| 引用文字 |
以 concurrent Linked List 實做 merge sort

contributed by<jeff60907>, <chenan00>

記得在分組頁面中補上 github 連結
課程助教

預期目標

研究 thread pool 管理 worker thread 的實做，提出實做層面的不足，並且參照 concurrent-ll，提出 lock-free 的實做
學習 concurrent-ll (concurrent linked-list 實作) 的 scalability 分析方式，透過 gnuplot 製圖比較 merge sort 在不同執行緒數量操作的效能
- 注意到 linked list 每個節點配置的記憶體往往是不連續，思考這對效能分析的影響

不同 thread 數量的效能影響

這張圖的圖例擋到數字囉~
建議可以移至左邊課程助教
好的，已修改完成陳致佑

1-32 threads 效能看起來都差不多，應該是因為mutex lock 關係，lock會等待完成才釋放，所以效能才不會有所差別。但是後面超過32之後建立更多的thread 反而造成更多的負擔。
是會造成怎樣的負擔呢？是因為CPU需花更多的時間做thread的切換跟管理嗎？查更仔細資料

再次複習 lock-free

閱讀老師提供 concurrent-ll程式碼，分析 lock和lock-free版本

測試老師提供的code輸出

可以請你解釋這三張圖分別有什麼含意（線條和十字個代表了什麼）且提出你對這三張圖的分析及想法嗎~
課程助教

十字叉叉代表 scalability（延伸擴展性）線條代表 Throughput (資料吞吐量)，綠色線條為lock-free，紅色線條為lock-based。可以很清楚看到 lock-based 的效能不管多少 thread 都不太會提升效能，而lock-free就會隨著 thread 變多效能提高。但是在Update =0 時候，lock-free 在 thread = 4 會被限制，應該是因為電腦為四核心關係，不過 update 不同的用意還不太了解

補充 scalability擴展性 throughput吞吐量定義介紹：

Throughput:
- Throughput is a measure of how many units of information a system can process in a given amount of time.

在單位時間內可以處理多少的資料量

Scalability:
- Scalability is the capability of a system, network, or process to handle a growing amount of work, or its potential to be enlarged in order to accommodate that growth.

可以處理越來越多的資料或工作時的能力或潛力

看了參考資料跟程式碼不懂的地方稍做整理

Non-blocking Algorithmwiki

In computer science, an algorithm is called non-blocking if failure or suspension of any thread cannot cause failure or suspension of another thread.

lock-free: A non-blocking algorithm is lock-free if there is guaranteed system-wide progress
wait-free: A non-blocking algorithm is wait-free if there is also guaranteed per-thread progress

Non-blocking algorithms use atomic read-modify-write primitives that the hardware must provide, the most notable of which is compare and swap (CAS).

Lock-freewiki

Lock-freedom allows individual threads to starve but guarantees system-wide throughput.

lock-free雖然允許個別的thread可以有starvation，但是要能保證系統的處理能力

An algorithm is lock-free if it satisfies that when the program threads are run sufficiently long at least one of the threads makes progress.

| 紀錄 |

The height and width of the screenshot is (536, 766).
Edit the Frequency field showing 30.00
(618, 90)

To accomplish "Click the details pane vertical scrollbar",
--
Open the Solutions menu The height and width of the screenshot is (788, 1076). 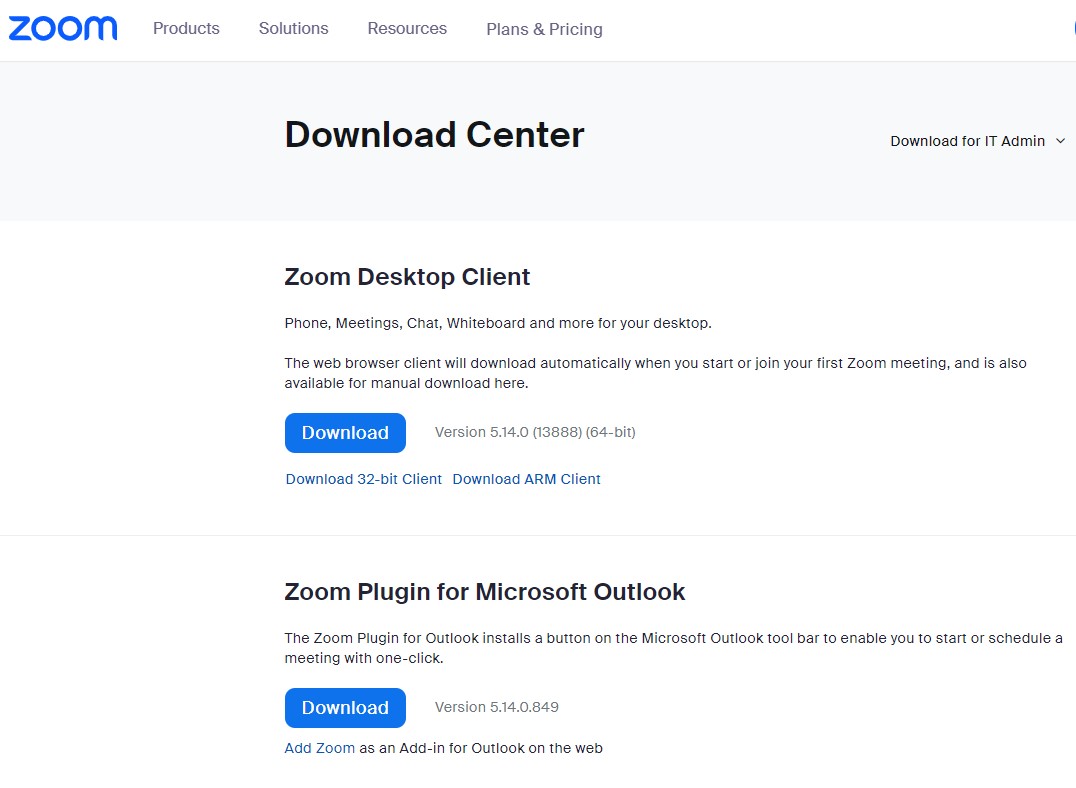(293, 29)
* * *
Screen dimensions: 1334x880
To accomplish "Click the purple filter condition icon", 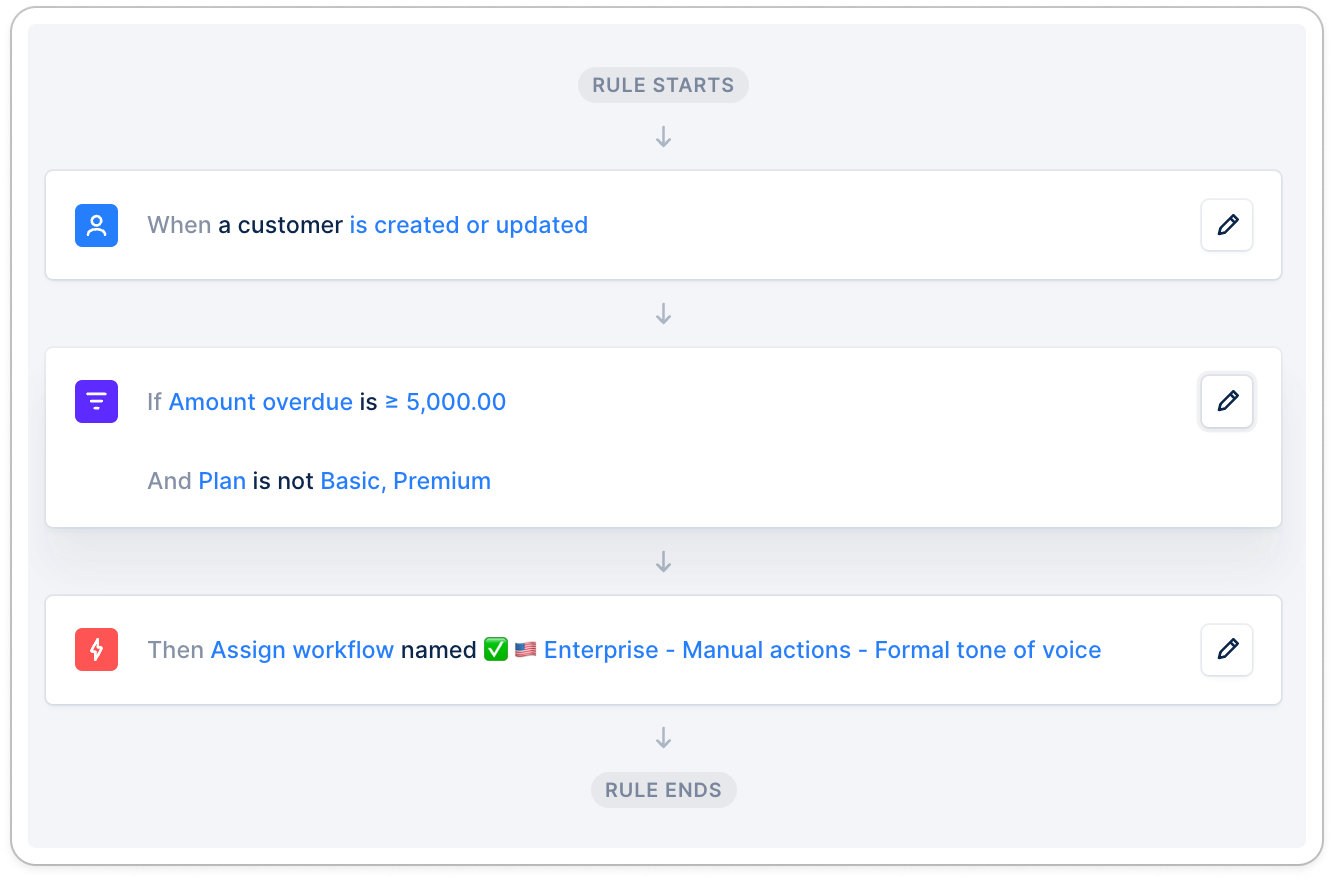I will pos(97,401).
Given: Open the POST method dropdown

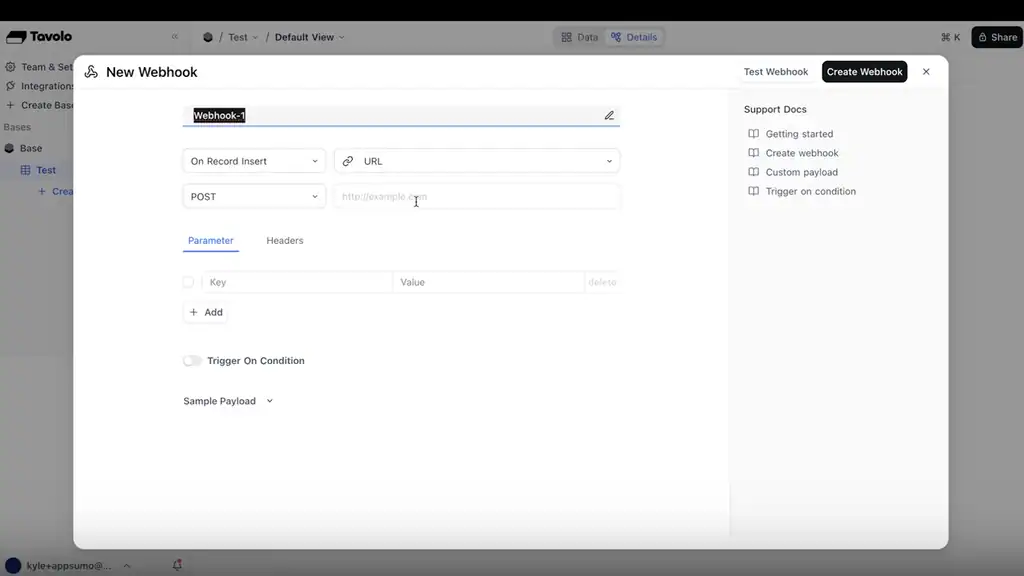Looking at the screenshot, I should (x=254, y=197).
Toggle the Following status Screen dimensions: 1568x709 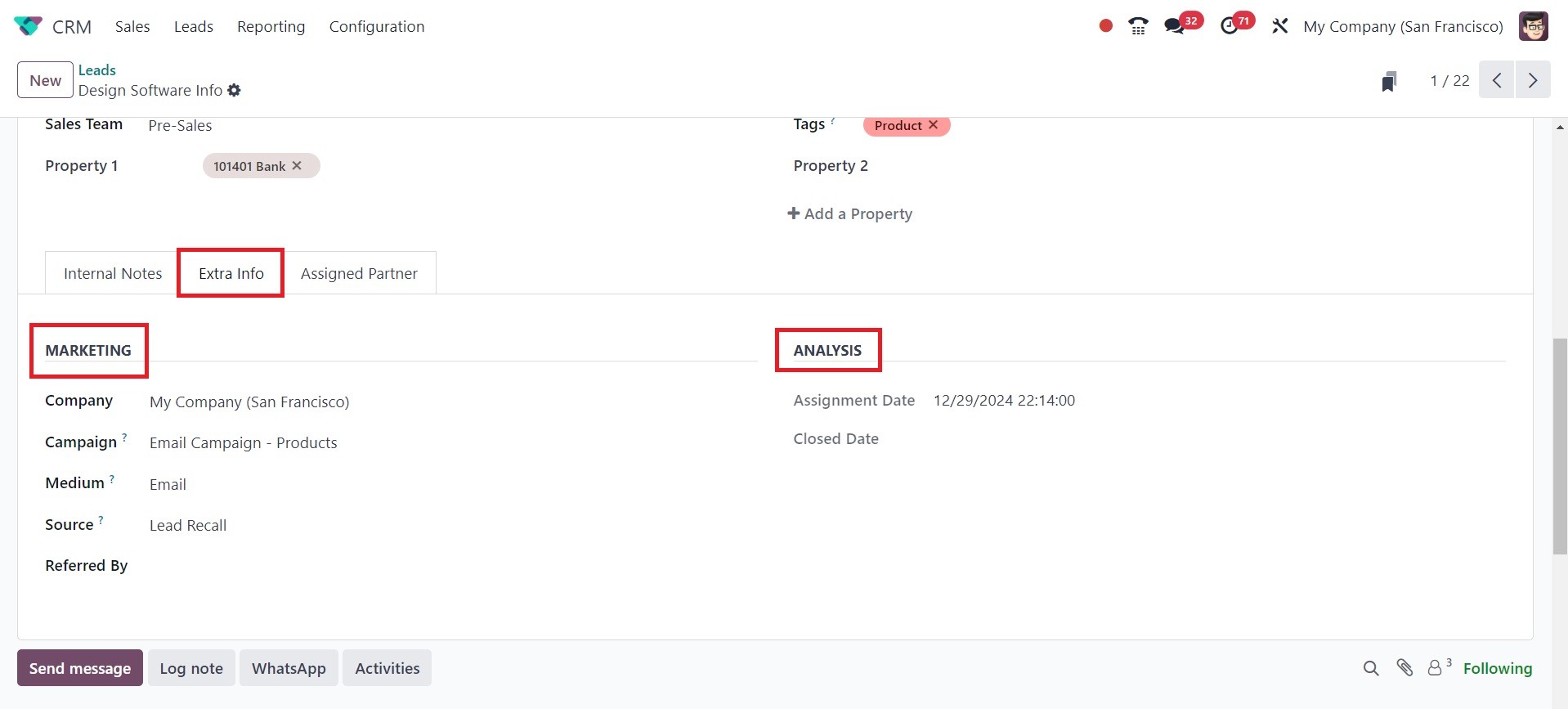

| 簡短題目 A |
把引用文字裡從「在單位時間內可以處理多少的資料量」一直到「of another thread.」的那一段，一字不差地再寫一遍。
| 簡短題目 B |
這篇用 concurrent linked list 做 merge sort 的筆記停在最後一句，請從那一句後面接著往下寫。

| 輸出 A |
在單位時間內可以處理多少的資料量

Scalability:
- Scalability is the capability of a system, network, or process to handle a growing amount of work, or its potential to be enlarged in order to accommodate that growth.

可以處理越來越多的資料或工作時的能力或潛力

看了參考資料跟程式碼不懂的地方稍做整理

Non-blocking Algorithmwiki

In computer science, an algorithm is called non-blocking if failure or suspension of any thread cannot cause failure or suspension of another thread.

| 輸出 B |
簡單的說，lock-free algorithm 至少要有一個thread能跑出結果

In general, a lock-free algorithm can run in four phases: completing one's own operation, assisting an obstructing operation, aborting an obstructing operation, and waiting. Completing one's own operation is complicated by the possibility of concurrent assistance and abortion, but is invariably the fastest path to completion.

The decision about when to assist, abort or wait when an obstruction is met is the responsibility of a contention manager. This may be very simple (assist higher priority operations, abort lower priority ones), or may be more optimized to achieve better throughput, or lower the latency of prioritized operations.

lock-free演算法的部份

Correct concurrent assistance is typically the most complex part of a lock-free algorithm, and often very costly to execute: not only does the assisting thread slow down, but thanks to the mechanics of shared memory, the thread being assisted will be slowed, too, if it is still running.

支援concurrent是lock-free演算法最複雜的部份，執行的成本很高，一來是支援concurrent使thread變慢，如果是又有用到shared memory的thread又會更慢

CAS （Compare and swap) wiki

an atomic instruction used in multithreading to achieve synchronization.

Algorithms built around CAS typically read some key memory location and remember the old value. Based on that old value, they compute some new value. Then they try to swap in the new value using CAS, where the comparison checks for the location still being equal to the old value. If CAS indicates that the attempt has failed, it has to be repeated from the beginning: the location is re-read, a new value is re-computed and the CAS is tried again.

CAS是用atomic（原子？） instruction 來完成 multithread 的同步問題。主要作法就是會讀memory內的資料並紀錄舊的值，然後計算新的值透過CAS交換，過程中會檢查舊有的值是否跟memory的相等，一樣代表資料未被更動則改變新的值過去，不一樣則CAS會失敗，必須在一輪的讀值檢查CAS動作重複。

ABA problem wiki and lock-free ABA

In multithreaded computing, ABA problem occurs during synchronization, when a location is read twice, has the same value for both reads, and "value is the same" is used to indicate "nothing has changed"

ABA問題是當同一個記憶體資料讀兩次發現值是相同的，會認為沒有任何改變，但可能是另一個thread 已經有更動過了，但是更動後的資料剛好符合"原本的值"，造成沒有更動的錯覺。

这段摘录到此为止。